What you will do:
Output exactly, and only, the lines below from the one with "Click the magnifier search icon" down to the one with "You are a GUI". Include both end lines and no pictures.

■ ■ ■ ■

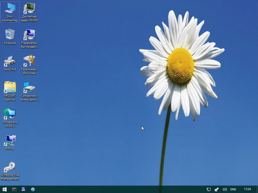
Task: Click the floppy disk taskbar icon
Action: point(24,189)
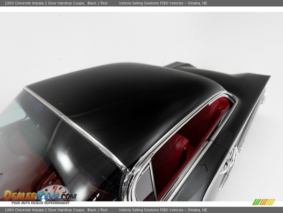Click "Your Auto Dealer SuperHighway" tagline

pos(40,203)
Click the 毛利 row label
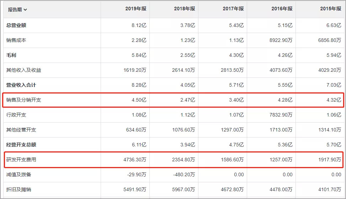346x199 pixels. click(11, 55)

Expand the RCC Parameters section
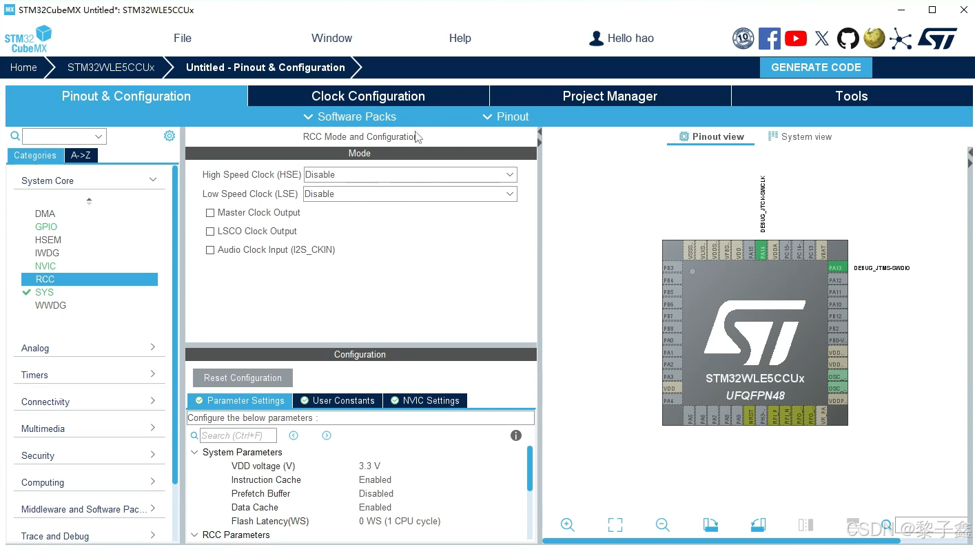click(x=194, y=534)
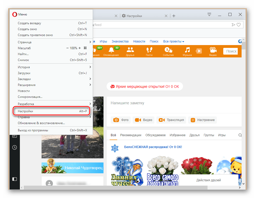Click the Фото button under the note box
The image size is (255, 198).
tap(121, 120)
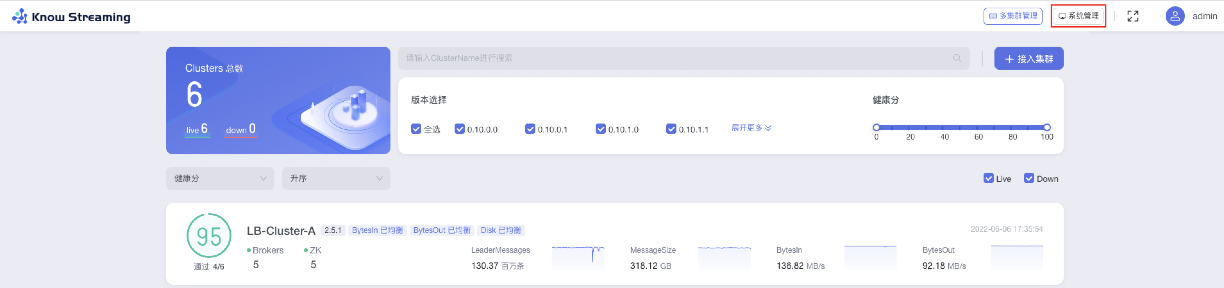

■ ■ ■ ■

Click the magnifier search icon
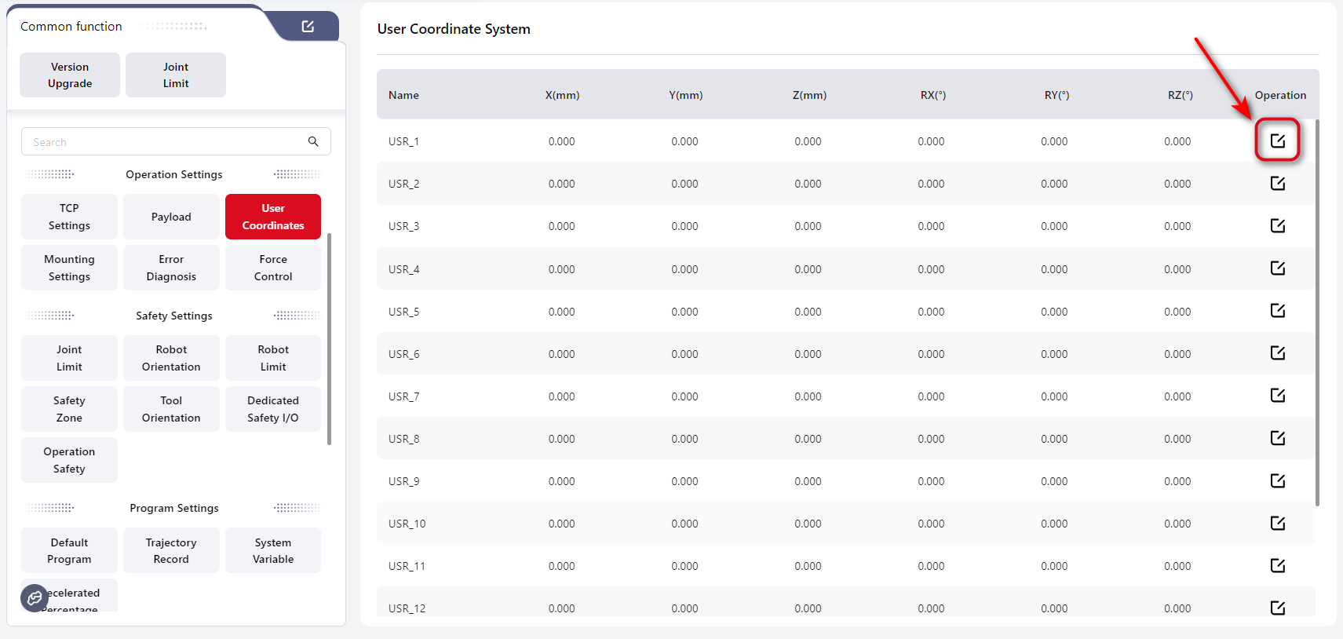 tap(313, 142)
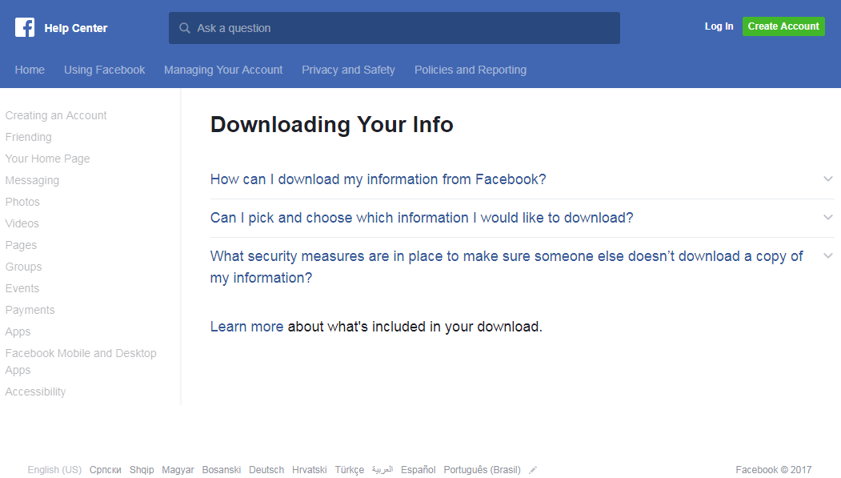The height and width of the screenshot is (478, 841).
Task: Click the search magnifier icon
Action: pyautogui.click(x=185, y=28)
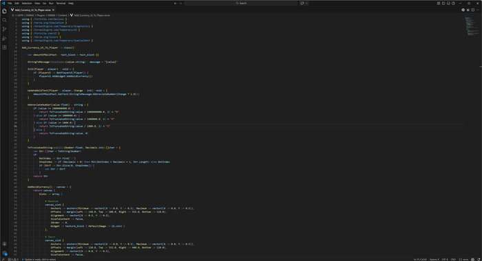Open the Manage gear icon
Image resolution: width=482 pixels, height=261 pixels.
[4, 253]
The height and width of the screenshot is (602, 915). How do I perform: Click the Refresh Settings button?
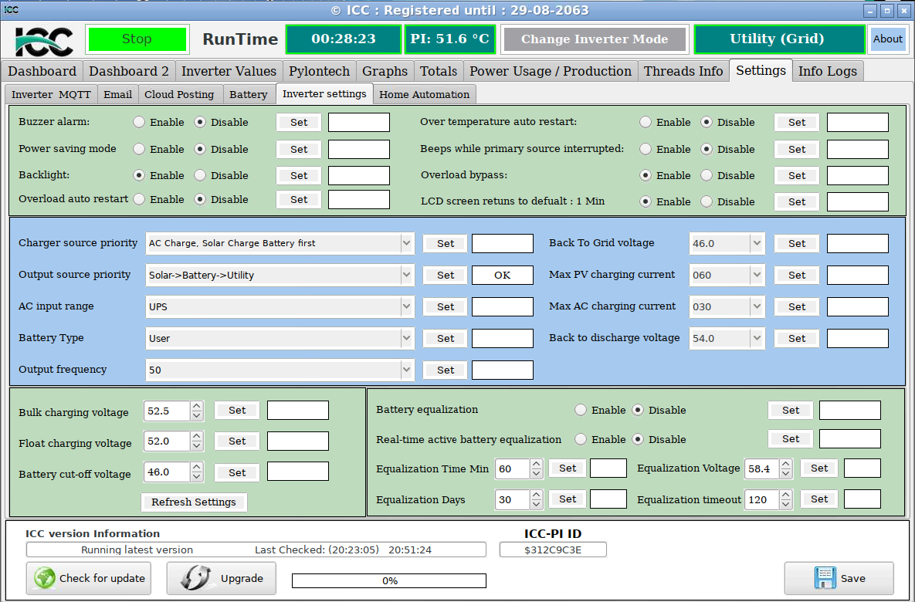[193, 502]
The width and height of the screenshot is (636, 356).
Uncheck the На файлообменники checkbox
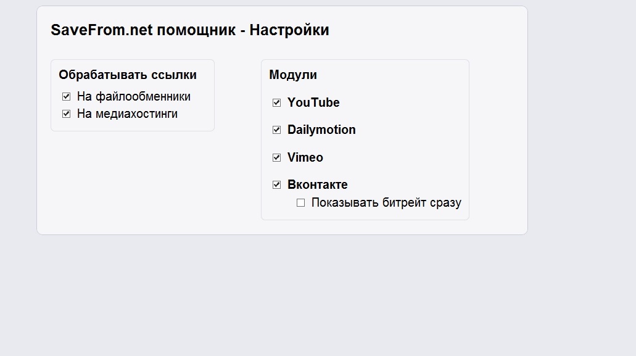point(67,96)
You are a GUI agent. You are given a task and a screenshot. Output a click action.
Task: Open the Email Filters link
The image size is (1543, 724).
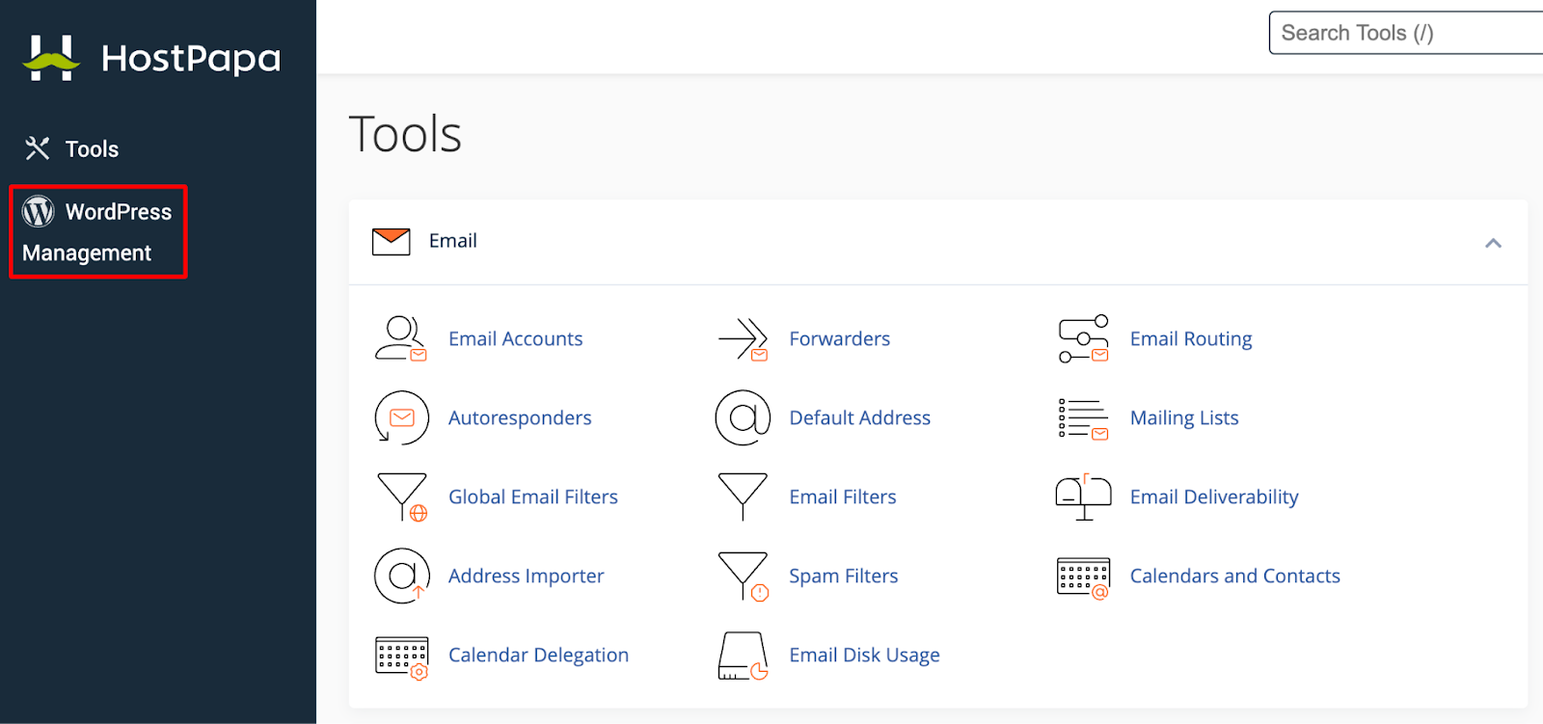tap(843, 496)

■ ■ ■ ■

Written response:
Click the magnifier search icon
 tap(313, 142)
The height and width of the screenshot is (478, 841).
Task: Click the search magnifier icon
Action: pyautogui.click(x=185, y=28)
Open the Manage gear icon
Image resolution: width=482 pixels, height=261 pixels.
[4, 253]
The height and width of the screenshot is (602, 915). How do I perform: Click the Refresh Settings button?
[193, 502]
The width and height of the screenshot is (636, 356).
Uncheck the На файлообменники checkbox
point(67,96)
You are a GUI agent. You are given a task and a screenshot. Output a click action.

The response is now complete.